■ Exercise goal
In the listing below, find each line that holds the string "computer" and copy it.

------------------------------------------------

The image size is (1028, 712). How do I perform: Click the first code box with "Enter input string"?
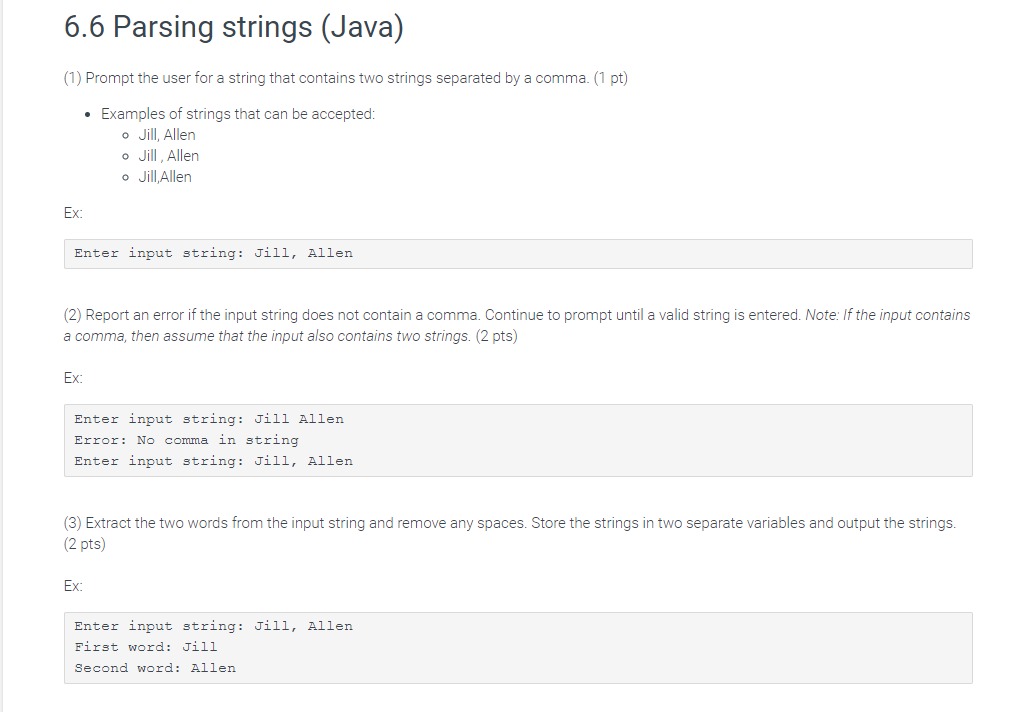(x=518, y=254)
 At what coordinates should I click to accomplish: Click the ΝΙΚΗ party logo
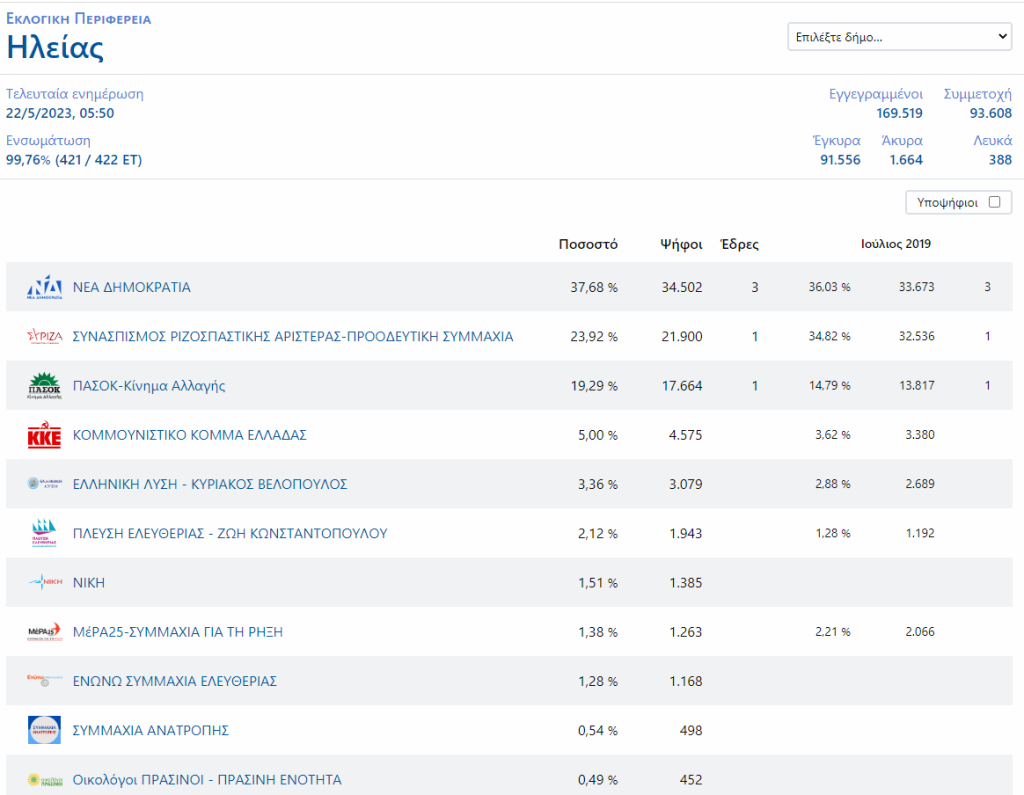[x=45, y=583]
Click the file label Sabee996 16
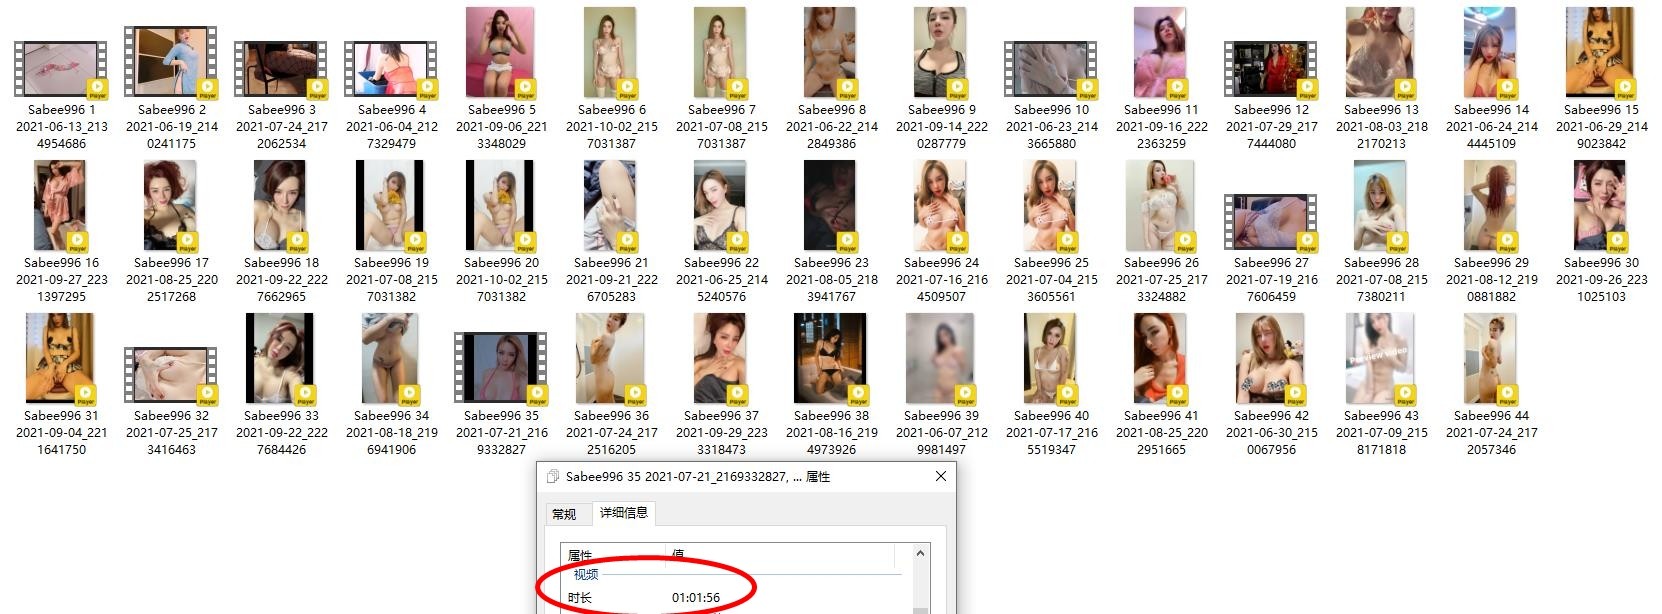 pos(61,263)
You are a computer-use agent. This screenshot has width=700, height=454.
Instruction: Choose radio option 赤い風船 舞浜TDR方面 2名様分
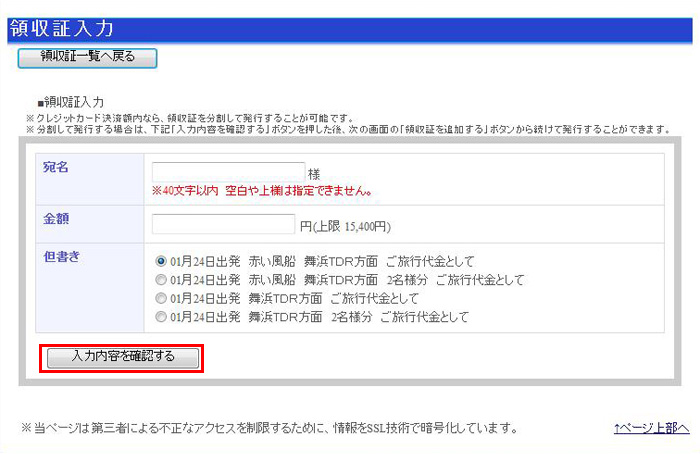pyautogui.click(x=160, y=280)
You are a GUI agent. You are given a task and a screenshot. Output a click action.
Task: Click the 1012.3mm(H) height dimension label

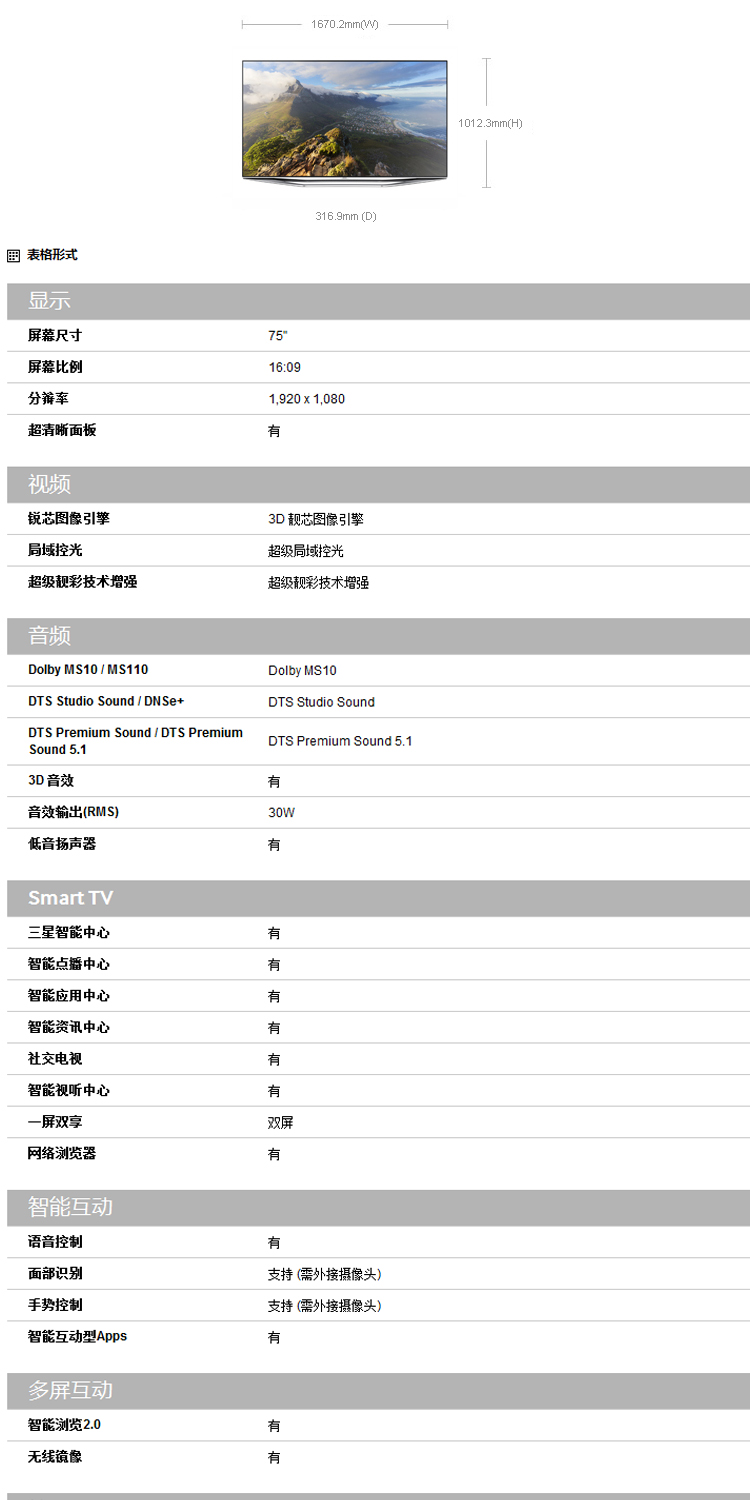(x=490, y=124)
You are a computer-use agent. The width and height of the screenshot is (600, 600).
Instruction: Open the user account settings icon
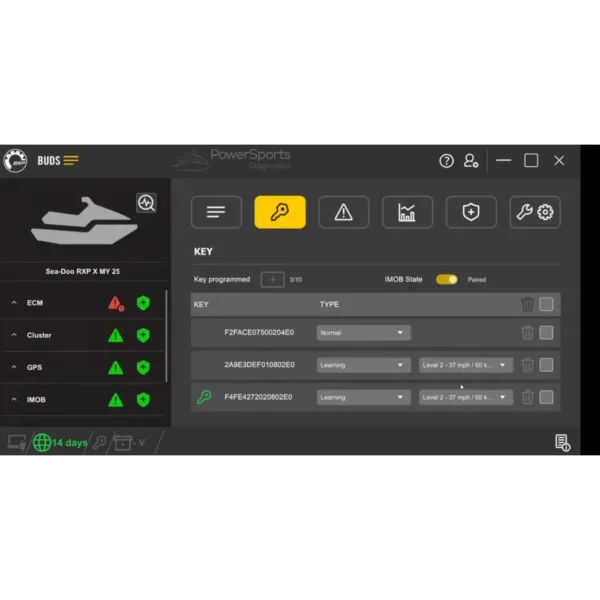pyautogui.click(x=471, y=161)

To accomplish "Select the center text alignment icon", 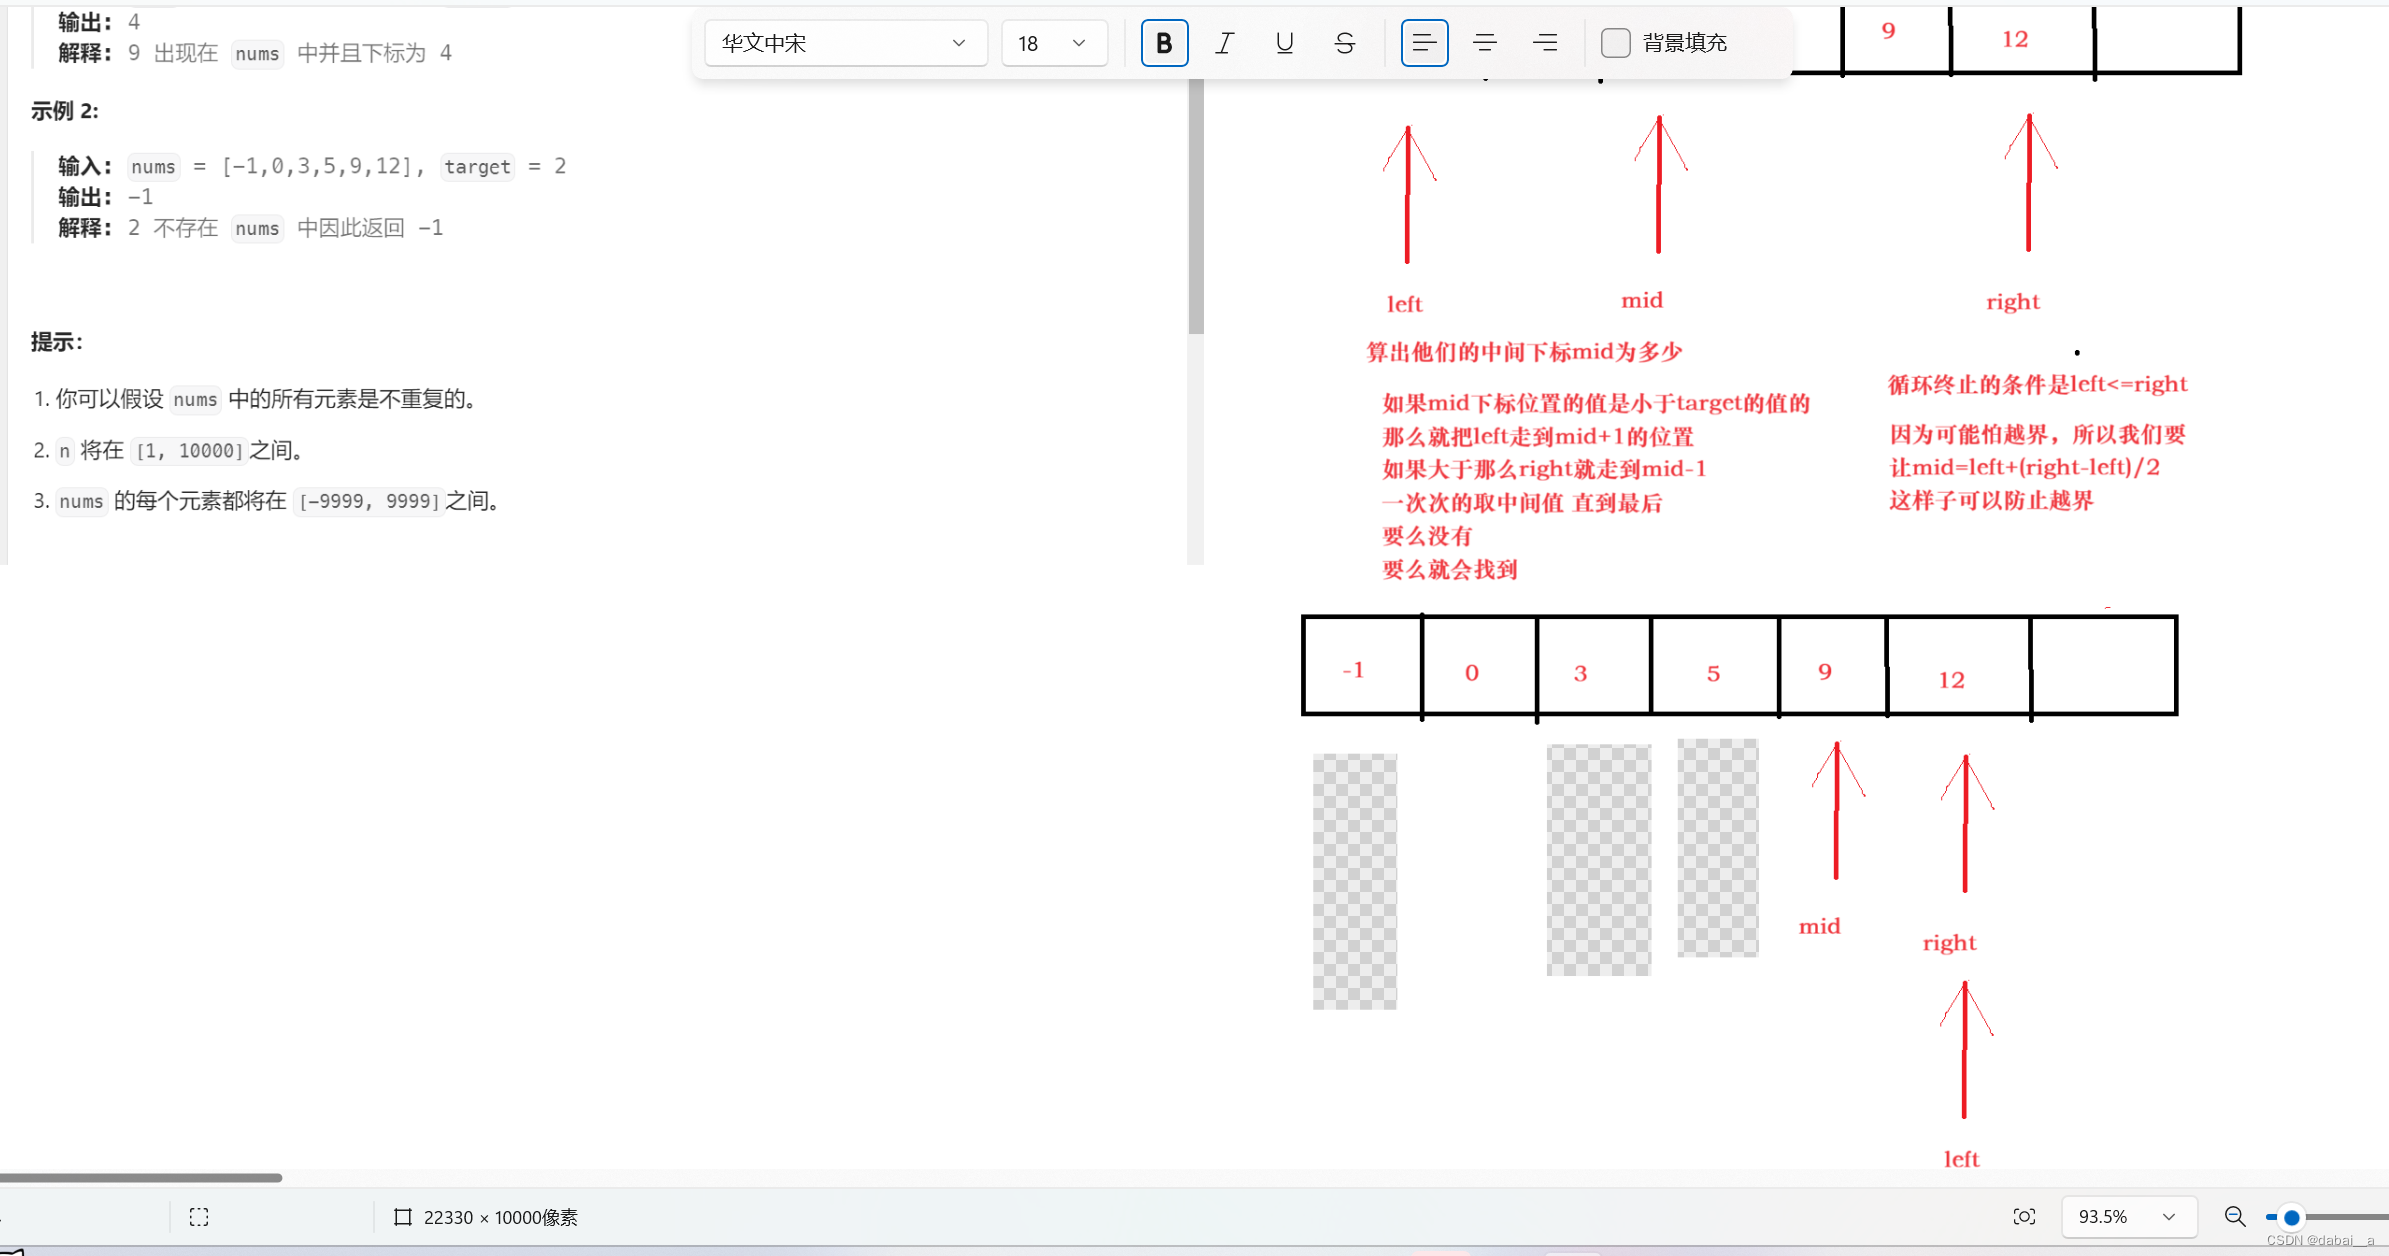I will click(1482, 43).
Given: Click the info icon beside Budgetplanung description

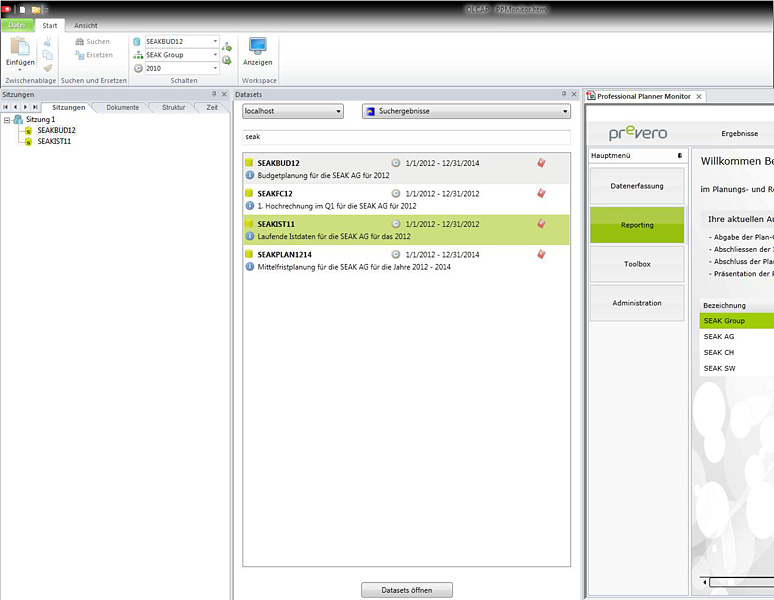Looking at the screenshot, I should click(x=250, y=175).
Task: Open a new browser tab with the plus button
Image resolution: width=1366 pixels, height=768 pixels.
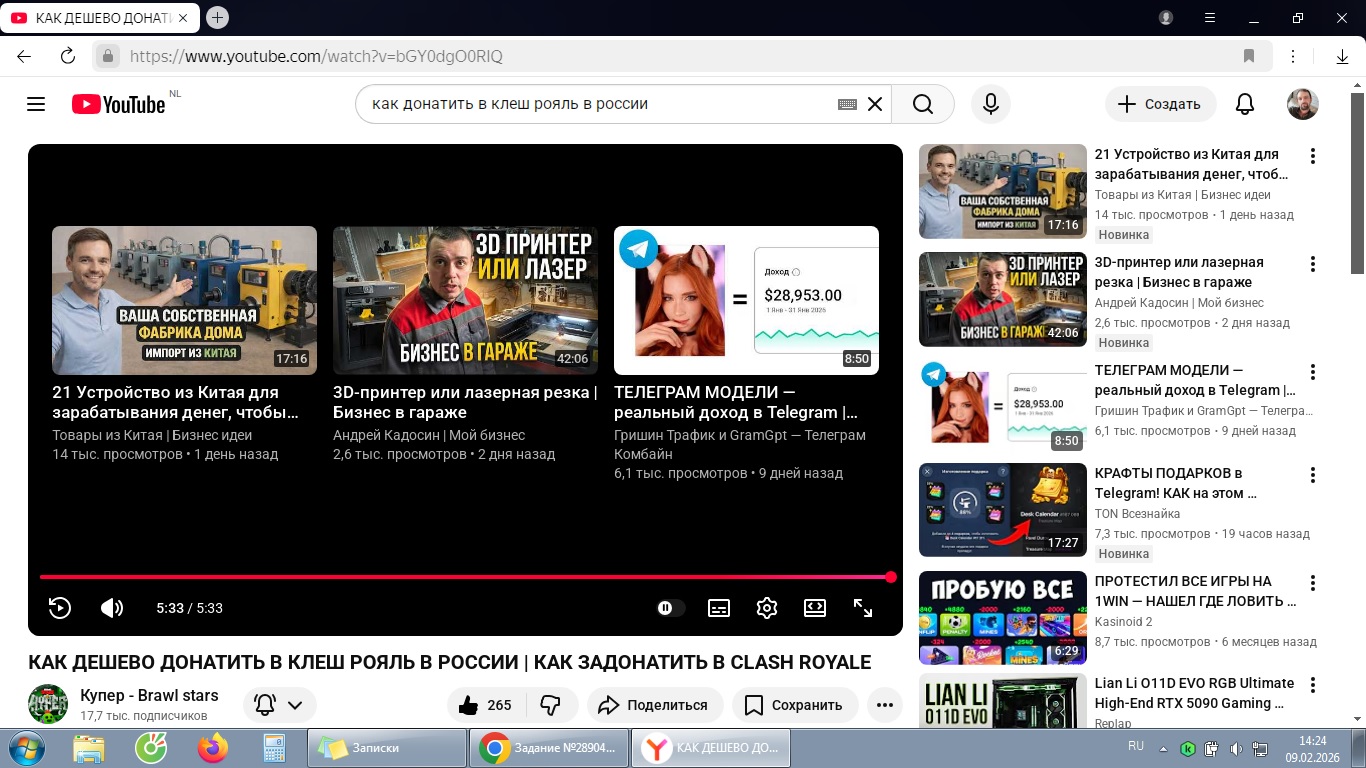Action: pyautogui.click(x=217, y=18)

------------------------------------------------

■ Answer section
You are a computer-use agent. This screenshot has width=700, height=454.
You are a computer-use agent. The width and height of the screenshot is (600, 600).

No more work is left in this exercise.